SHAP dependence plots for the most important predictors, including pain score and UF concentration, were further analyzed (Fig. 2C and D). UF exhibited a non-linear relationship with fluorosis severity prediction: initial increases in UF concentration sharply raised SHAP values, signifying increased disease severity risk, but beyond a certain threshold, additional increases produced diminishing predictive impact. In contrast, the dependence plot for pain score revealed a more complex pattern; low pain scores were consistently associated with mild fluorosis predictions (negative SHAP values), while higher scores correlated positively and increasingly with predictions of moderate-to-severe SF. These results underline the pivotal role of pain severity and environmental fluoride exposure, captured through UF levels, as predictors of SF severity.
SHAP-based interpretability analysis of key predictors for SF severity. (A) SHAP feature importance plot. (B) SHAP summary plot. (C) SHAP dependence plot for UF. (D) SHAP dependence plot for pain level score.
Discussion
This study presents a robust and interpretable ML model for predicting the severity of SF, integrating clinical biomarkers and environmental fluoride exposure data from three distinct endemic regions in China, representing coal-burning (Guizhou), drinking-water (Shanxi), and brick-tea consumption (Sichuan) exposure pathways. Among the five ML models tested, the RF model demonstrated the highest predictive performance (AUC = 0.875 in training and 0.832 in test), highlighting the utility of ML approaches in capturing the complex interplay between environmental exposure and disease progression. This represents an advancement beyond traditional radiographic severity assessment, offering a complementary data-driven perspective.

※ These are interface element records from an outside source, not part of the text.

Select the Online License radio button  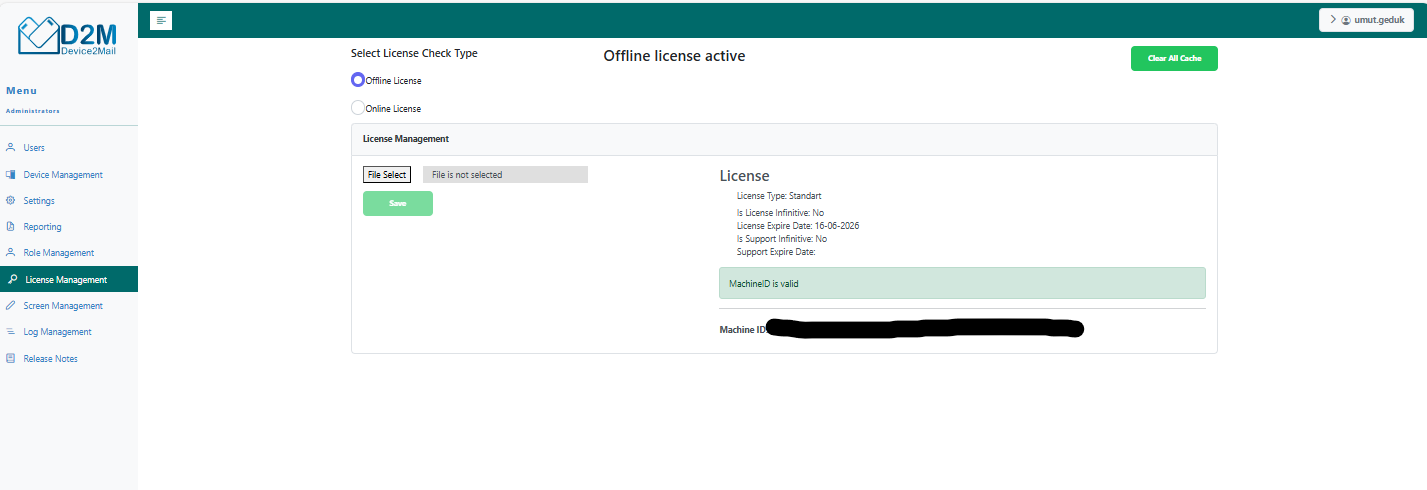pyautogui.click(x=358, y=108)
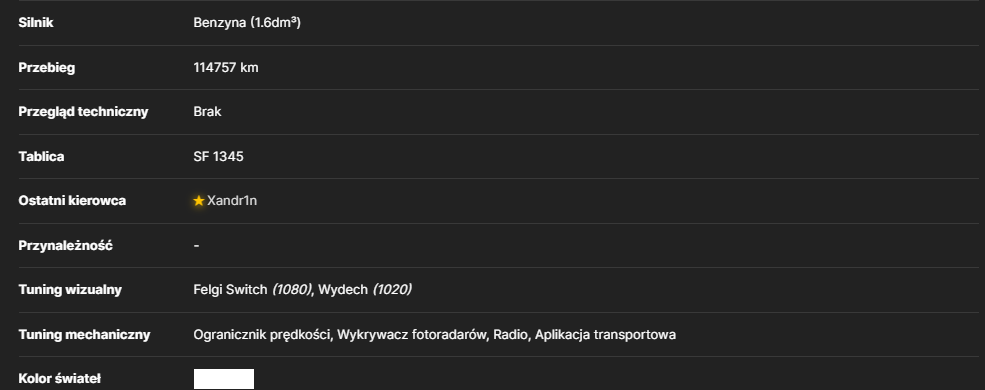985x390 pixels.
Task: Click the Przebieg label
Action: coord(46,67)
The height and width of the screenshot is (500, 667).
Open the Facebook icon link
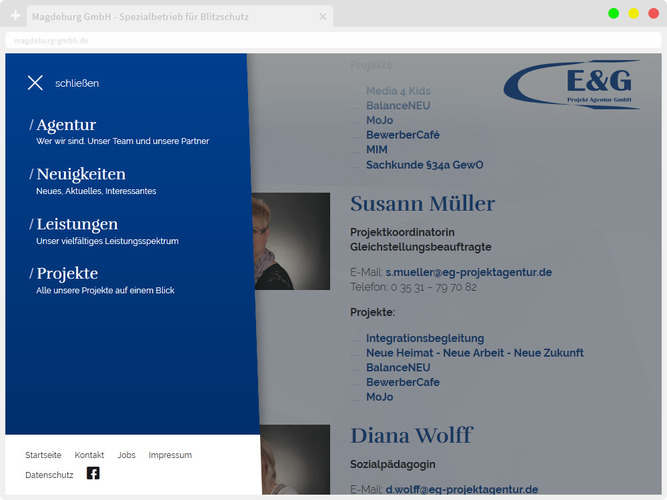point(93,474)
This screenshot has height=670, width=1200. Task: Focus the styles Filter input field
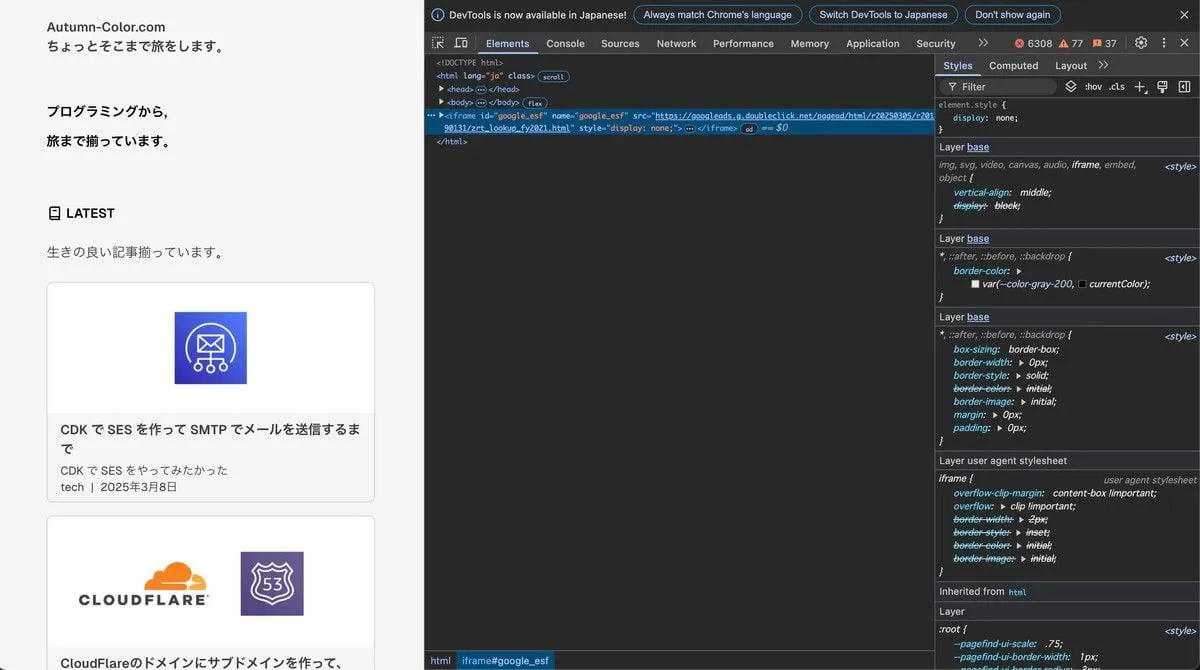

The selection of performance metrics is crucial when evaluating ML models in epidemiological contexts where class imbalance is common. Such an imbalance is frequently encountered in studies of chronic diseases, cancer prognosis, and disease severity stratification. In many of these settings, researchers may apply resampling techniques such as SMOTE or other balancing strategies during model training to address skewed class distributions14,15. Importantly, however, these preprocessing strategies do not alter the predominant use of AUC as the primary evaluation metric in medical classification research16,17. In this study, the dataset reflects the real-world distribution of SF severity, where moderate-to-severe cases are naturally less frequent than mild cases. Our objective was not to artificially rebalance the data, but to preserve this distribution to better reflect practical screening scenarios in endemic populations. While some researchers advocate for Precision-Recall (PR) curves in imbalanced settings, recent evidence suggests that AUC maintains robust discriminative power and remains highly competitive with PR-AUC in many medical classification scenarios18,19. Nevertheless, we acknowledge that relying solely on AUC may obscure the practical implications of false positives under specific decision thresholds. To address this, we complemented AUC with threshold-dependent metrics such as the F1-score, which balances precision and recall, as well as calibration and decision curve analyses to provide a more practically interpretable evaluation of model performance.
Pain level emerged as the most influential predictor of SF severity in our model, followed by knee function, age, shoulder function, and UF. This finding aligns closely with the clinical progression of SF, which typically begins with joint pain, stiffness, and limited mobility, and may eventually lead to deformities due to ossification of ligaments and the formation of bony outgrowths7,20. Deformities of the knees, hips, and spine are especially common in moderate-to-severe cases21,22. SHAP analysis revealed a clear gradient between higher pain scores and the predicted probability of severe SF. This suggests that pain, while often considered a subjective symptom, carries substantial risk stratification and severity discrimination value. Previous studies have demonstrated strong correlations between pain level and both SF severity (r = 0.71, P < 0.001) and patient age (r = 0.79, P < 0.001)23. This relationship indicates that pain may reflect not only current disease status but also cumulative exposure and biological vulnerability associated with aging.
In addition, pain scores are closely linked to joint function, particularly in the knees—a site frequently affected by fluorosis-related osteoarticular damage. A study emphasized the utility of pain scores in assessing functional impairment and disease burden in fluorosis-induced osteoarthritis24. This supports our finding that knee and shoulder function were among the top-ranking features in the predictive model. As such, pain scoring and joint function may serve as a practical and cost-effective indicator for early risk identification in endemic communities.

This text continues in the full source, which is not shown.